[To do] Return, verbatim, the part of the entries that opens with the line containing "This screenshot has height=263, width=444." and closes with the line containing "272x172 pixels. tap(262, 22)", with both of those lines included. Leave the pictures out of your answer.

[Records for the exercise]
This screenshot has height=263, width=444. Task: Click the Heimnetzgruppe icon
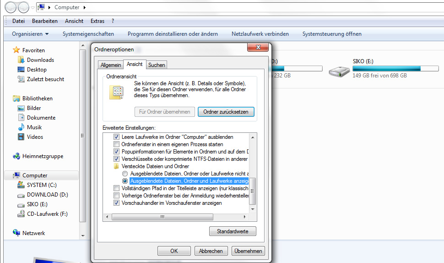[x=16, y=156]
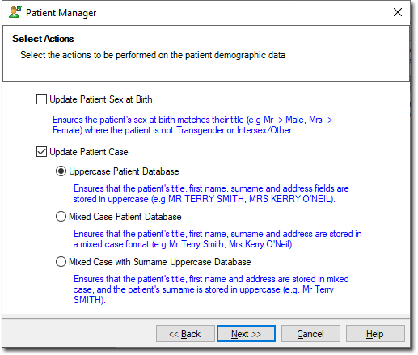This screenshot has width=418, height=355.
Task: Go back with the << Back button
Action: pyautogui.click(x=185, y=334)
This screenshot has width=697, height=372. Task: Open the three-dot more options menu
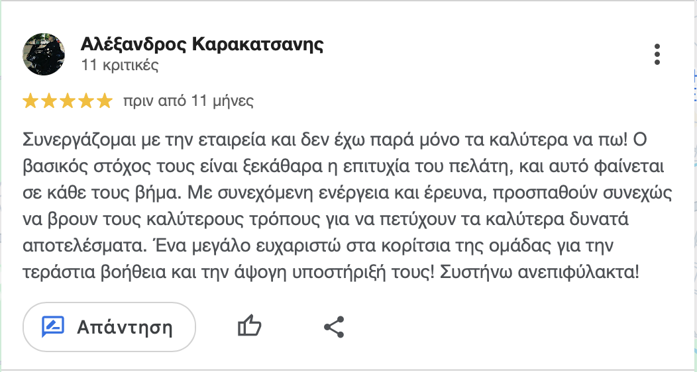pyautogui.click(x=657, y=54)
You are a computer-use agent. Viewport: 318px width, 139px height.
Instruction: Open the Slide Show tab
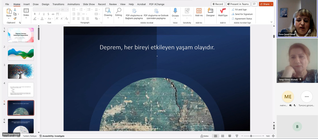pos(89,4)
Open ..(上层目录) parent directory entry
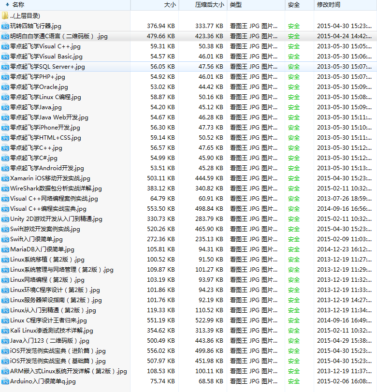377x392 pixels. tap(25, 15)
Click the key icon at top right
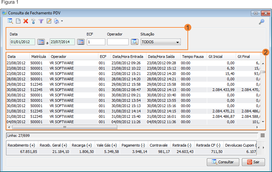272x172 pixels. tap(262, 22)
---
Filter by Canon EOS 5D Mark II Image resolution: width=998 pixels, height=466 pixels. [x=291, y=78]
---
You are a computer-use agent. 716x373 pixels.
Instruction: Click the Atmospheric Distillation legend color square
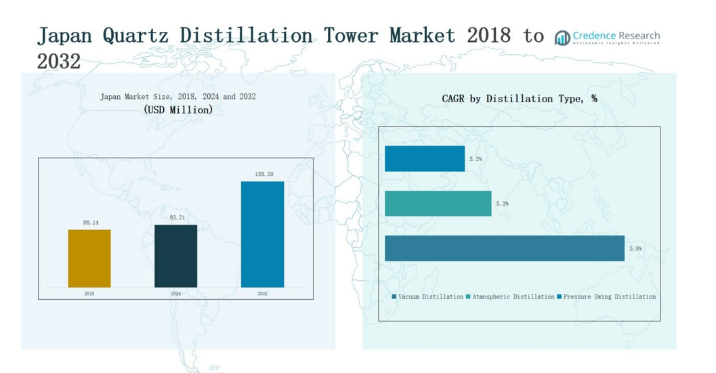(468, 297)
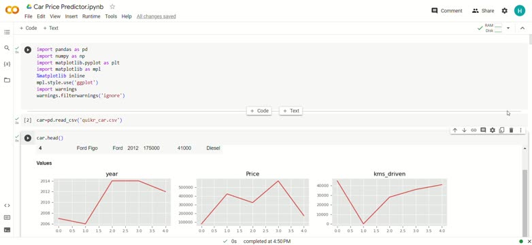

[Full answer]
This screenshot has height=263, width=444. Task: Click the Heimnetzgruppe icon
[x=16, y=156]
This screenshot has width=418, height=355.
Task: Go back with the << Back button
Action: pyautogui.click(x=185, y=334)
This screenshot has width=697, height=372. Task: Open the three-dot more options menu
pyautogui.click(x=657, y=54)
You are a computer-use agent. Viewport: 318px width, 139px height.
Instruction: Open the Slide Show tab
pos(89,4)
Open ..(上层目录) parent directory entry
377x392 pixels. tap(25, 15)
Click the key icon at top right
272x172 pixels. tap(262, 22)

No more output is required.